=== Texte fourni ===

Les micro ordinateurs des internautes français peuvent déjà être perquisitionnés à distance par les autorités hexagonales compétentes en matière de criminalité informatique. Mais toutes les procédures utilisant des méthodes d’accès et d’intrusions distantes sous soumises à la délivrance d’injonctions judiciaires par un juge d’instruction. En revanche, pour le moment, la téléperquisition trans-frontière que préconise le Conseil de l’Europe (voir édition du 3 mai 2000) n’a aucun fondement légal et est considérée par la loi française comme un délit (intrusion dans un système informatique). Si ce genre de méthode est très largement encouragé par les Etats Unis, et en particulier par ses agences de renseignements (FBI, CIA, NSA), elles sont loin de faire l’unanimité dans notre pays.

Le commissaire divisionnaire Pierre Novarro est conseiller technique à la Direction Générale de la Police Judiciaire (DGPJ) et chef du Bureau de Défense. Lors d’une interview, il nous expliqué la position officielle de l’état français en matière de cybercriminalité. « Nous nous en tenons aux lois en vigueur, mais la voie de coopération classique entre pays nous semble préférable aux recommandations du Conseil de L’Europe. Lors d’une affaire multinationale, nous sollicitons les autorités du pays concerné qui opèrent alors suivant leur législation. Ce système fonctionne, il mérite simplement d’être un peu accéléré. Aujourd’hui, nous n’intervenons pas directement sur des territoires étrangers et nous ne souhaitons pas que des services étrangers interviennent sur le territoire français. En France, nous ne faisons que respecter la loi qui permet de perquisitionner ou de remonter jusqu’à un utilisateur final si un juge nous le demande« . Si le commissaire préférerait que la situation reste telle qu’elle est actuellement, il avoue que si les propositions du Conseil de l’Europe sont acceptées, ses services s’adapteront en conséquence, des officiers possédant déjà les compétences nécessaires pour pratiquer ce hacking légal.

=== Données source ===

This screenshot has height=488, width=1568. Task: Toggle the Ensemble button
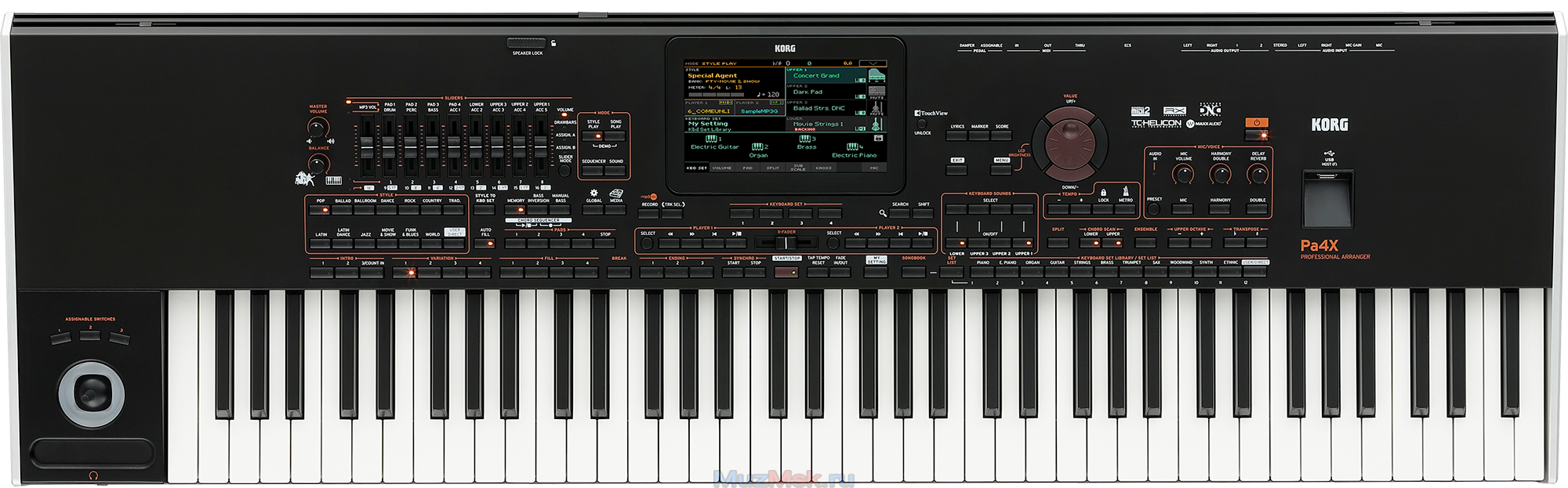coord(1145,242)
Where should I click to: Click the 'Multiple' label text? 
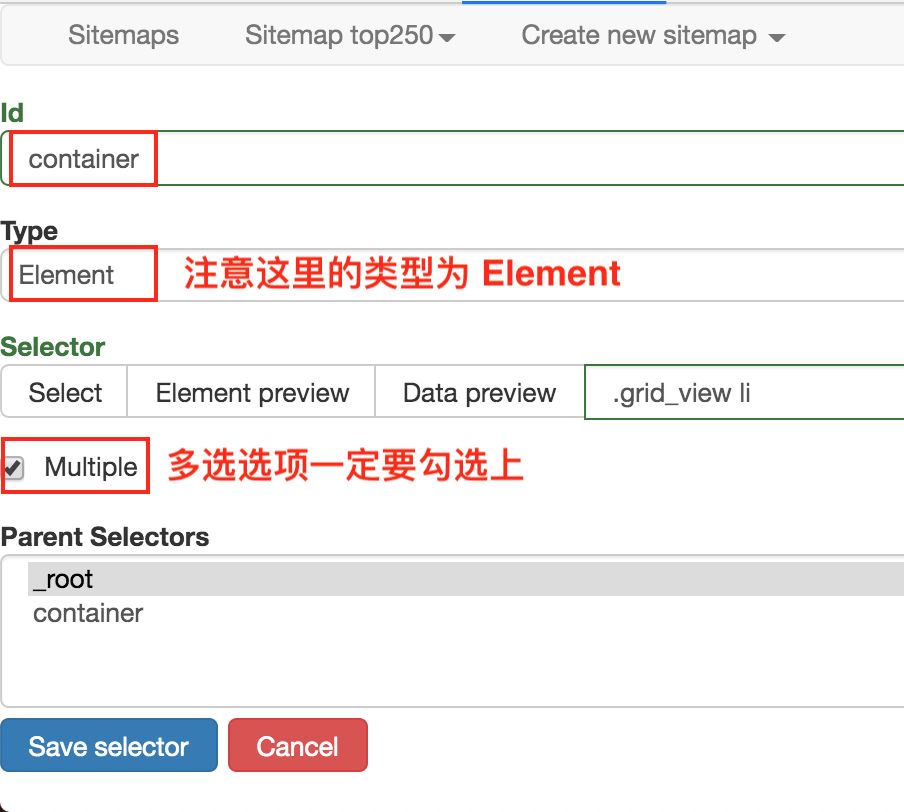pos(91,467)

===

Consigne donnée 1 :: Indiquez si chacune des affirmations suivantes concorde avec le texte sur la téléperquisition, en répondant par oui ou non et en citant les mots du texte qui tranchent. (a) La loi française considère la téléperquisition trans-frontière comme un délit. (b) Le commissaire souhaite que des services étrangers interviennent sur le territoire français. (c) Des officiers ont déjà les compétences nécessaires pour pratiquer ce hacking légal.
Consigne donnée 2 :: Prolongez le texte sur la téléperquisition en reprenant après sa dernière phrase.

Réponse attendue 1 ::
(a) Oui : « n’a aucun fondement légal et est considérée par la loi française comme un délit ».
(b) Non : « nous ne souhaitons pas que des services étrangers interviennent sur le territoire français ».
(c) Oui : « des officiers possédant déjà les compétences nécessaires pour pratiquer ce hacking légal ».

Réponse attendue 2 ::
Chez les fournisseurs d’accès le discours est a peu près le même, le cadre juridique actuel étant déjà relativement efficace. En revanche l’intervention directe de forces de l’ordre étrangère est inacceptable, nous a déclaré Jean Christophe le Toquin, délégué permanent de L’AFA (Association des Fournisseurs d’Accès et de Services Internet). « Si la perquisition d’une machine est quelque chose qui a déjà un cadre légal pour la justice et la police française, et qui a déjà été pratiqué, l’intrusion d’autorités étrangères dans nos systèmes est inacceptable. La création de point de contact entre services de polices nationaux est préférable et permettrait d’accélérer la coopération ». Un point de vue que partagent nombre de professionnels, satisfaits du système en place.

Dans cette histoire, c’est la vie privée des internautes qui risque d’être la seule victime. En effet, les Etats Unis font pression sur leurs alliés, et si l’unanimité se fait autour de l’intrusion « sauvage », tous les membres du Conseil de l’Europe seront obligés de suivre les directives en ce sens. Ces questions d’intrusion à distance devraient être un des points d’intérêt majeurs du prochain sommet du G8, qui se tiendra à la mi-mai à Paris.